You’ll find all the replication instructions, plus copy-paste ready code, here:
https://chrisleverseo.com/forum/t/google-nlp-api-php-proxy-and-screaming-frog-custom-javascript.142/

Whether you’re technical or just want a plug-and-play way to bring Google’s NLP analysis into Screaming Frog, it’s all in that post.

Watch Your Crawl Speed

Once the integration is live, it’s tempting to run Screaming Frog across your whole site at full speed. But keep in mind that every single page triggers a POST request to your proxy, which in turn fires three API calls to Google’s NLP service.

If you crawl too aggressively, two things will happen: first, you’ll quickly run into rate limits or quota issues on the Google side. Second, your hosting server might start to time out or throttle PHP processes if it’s shared or under load.

I strongly recommend slowing the crawl rate down. Head into Screaming Frog’s configuration and reduce the number of threads and crawl speed to something reasonable, especially if you’re working on shared hosting or using Google’s free tier. This will keep things stable and help avoid sporadic errors like 429s or 5xx responses from your proxy.

If you want to analyse large websites, do it in batches. Crawl selected folders or use a custom extraction crawl setup. It’s more manageable, and it’s how you’ll keep the NLP responses clean and consistent.

 

Run It, Pair It, Expand It

Once your Screaming Frog setup is talking to the Google NLP API, you can start doing more than just sentiment scoring or entity recognition. Pair it with the embeddings model, cluster intent types, or use the NLP response as input for supporting internal linking logic. You can even pipe it into custom dashboards or use it to highlight which pages need editorial rework based on tone, named entity density, or thematic categorisation.

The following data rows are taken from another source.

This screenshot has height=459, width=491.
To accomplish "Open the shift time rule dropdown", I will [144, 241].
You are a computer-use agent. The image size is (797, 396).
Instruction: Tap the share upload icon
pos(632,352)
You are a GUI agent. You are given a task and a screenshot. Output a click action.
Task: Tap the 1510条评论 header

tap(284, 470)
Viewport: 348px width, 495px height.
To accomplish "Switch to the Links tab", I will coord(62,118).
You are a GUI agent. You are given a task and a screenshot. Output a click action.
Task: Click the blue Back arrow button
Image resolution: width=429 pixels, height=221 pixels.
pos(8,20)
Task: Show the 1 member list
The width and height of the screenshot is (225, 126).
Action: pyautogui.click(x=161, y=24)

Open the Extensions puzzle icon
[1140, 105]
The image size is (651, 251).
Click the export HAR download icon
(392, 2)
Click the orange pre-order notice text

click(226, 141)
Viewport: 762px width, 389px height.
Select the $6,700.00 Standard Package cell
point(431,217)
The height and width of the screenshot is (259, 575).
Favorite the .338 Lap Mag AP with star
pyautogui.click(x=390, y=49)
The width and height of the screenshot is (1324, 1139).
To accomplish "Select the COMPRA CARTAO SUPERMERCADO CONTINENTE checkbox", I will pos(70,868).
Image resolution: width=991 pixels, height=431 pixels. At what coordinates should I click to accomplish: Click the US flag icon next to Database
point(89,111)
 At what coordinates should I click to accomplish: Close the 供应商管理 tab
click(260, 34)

This experience has really opened my eyes to what else could be proxied and made accessible through Screaming Frog’s JavaScript snippets. It’s not just about NLP,  you could apply this method to any API that needs authentication or sensitive keys. Think of translation APIs, classification tools, custom content classifiers, even OpenAI functions if you’re careful.

The flexibility of combining trusted APIs with Screaming Frog’s crawl logic is seriously powerful, especially when you’re working in mixed teams where not everyone writes code. I’ve now got a framework in place that I can reuse, adapt, and expand.